Филлис Уитни
Морская яшма
1
Неспроста, я впервые увидела дом в Бэском-Пойнте сквозь струи дождя, под ослепительные вспышки молний и яростные удары грома.
Буря еще только собиралась, когда нью-йоркский поезд остановился на станции Гавань Шотландца. Кондуктор помог мне спуститься на платформу. Порывистый октябрьский ветер взметнул мои юбки и пелерину. Я подхватила дорожную сумку и огляделась вокруг — бесстрашно и с любопытством.
Отцовские предостережения меня совершенно не настораживали — голова полнилась романтическими мечтами, которым, как я была уверена, в скором времени предстояло воплотиться в жизнь. С тех пор как несколько месяцев назад умер мой отец, положение мое постепенно становилось все отчаяннее. Если не помогут друзья, то куда же мне деваться? А помочь мне теперь мог только Обадия Бэском. Он ответил на мое умоляющее письмо, и я примчалась сломя голову. Меня окрыляло предчувствие сказочных приключений, я с нетерпением ждала встречи с живым воплощением легенды моего детства.
Знаю, как я выглядела в тот день, когда впервые ступила на землю маленького городка в Новой Англии, где родились мои отец и мать, где увидела свет я сама.
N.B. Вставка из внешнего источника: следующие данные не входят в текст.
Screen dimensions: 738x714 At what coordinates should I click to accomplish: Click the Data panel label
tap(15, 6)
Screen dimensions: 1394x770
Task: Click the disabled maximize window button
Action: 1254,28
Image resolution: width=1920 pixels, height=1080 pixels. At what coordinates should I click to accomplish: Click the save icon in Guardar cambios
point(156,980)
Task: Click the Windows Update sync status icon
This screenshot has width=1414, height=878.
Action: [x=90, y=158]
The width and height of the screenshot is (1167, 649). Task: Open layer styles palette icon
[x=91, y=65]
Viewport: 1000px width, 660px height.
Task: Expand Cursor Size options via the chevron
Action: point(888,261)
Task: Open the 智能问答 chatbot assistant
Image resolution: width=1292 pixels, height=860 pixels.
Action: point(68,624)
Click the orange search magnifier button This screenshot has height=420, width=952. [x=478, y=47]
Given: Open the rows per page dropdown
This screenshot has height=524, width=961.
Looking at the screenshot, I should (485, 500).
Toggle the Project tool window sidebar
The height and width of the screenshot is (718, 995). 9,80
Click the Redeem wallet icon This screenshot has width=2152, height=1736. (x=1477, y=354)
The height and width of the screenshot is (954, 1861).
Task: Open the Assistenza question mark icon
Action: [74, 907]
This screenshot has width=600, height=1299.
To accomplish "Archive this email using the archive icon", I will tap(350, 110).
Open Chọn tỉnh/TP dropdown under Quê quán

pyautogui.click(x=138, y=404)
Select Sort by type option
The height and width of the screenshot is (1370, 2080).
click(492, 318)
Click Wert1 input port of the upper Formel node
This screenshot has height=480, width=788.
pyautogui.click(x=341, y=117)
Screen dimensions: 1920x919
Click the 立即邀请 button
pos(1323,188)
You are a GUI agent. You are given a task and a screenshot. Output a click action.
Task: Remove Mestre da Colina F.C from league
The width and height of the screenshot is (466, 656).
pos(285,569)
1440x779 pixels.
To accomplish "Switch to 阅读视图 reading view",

Поскольку я уже не та ранимая и обезоруживающе юная Миранда Хит, то могу вспомнить и описать себя словно кого-то постороннего. Миранда Хит той поры была тоненькой и изящной; длинные пряди светлых волос мягко и нежно кудрявились на лбу, выбиваясь из-под капора. Глаза у нее были светло-карие, брови вразлет, с изломом. Ветер, раздувая платье, усиливал ее сходство с крылатым существом из сказочного мира, где дети не знают ничего, кроме любви и нежной заботы. Существом, которое и вообразить не могло, что вступает в темный мир, и ничего не знало о нем из своего бедного опыта. Трудно представить себе человека, хуже подготовленного к встрече с семейством, обитавшим в Бэском-Пойнте.
Вот так я представляю себя тогдашнюю, и сердце слегка сжимается от жалости, потому что сейчас-то я знаю, чему суждено было произойти, какие страшные события не замедлили отметить печатью перемен мою безыскусную наивность, прежде чем она навеки исчезла.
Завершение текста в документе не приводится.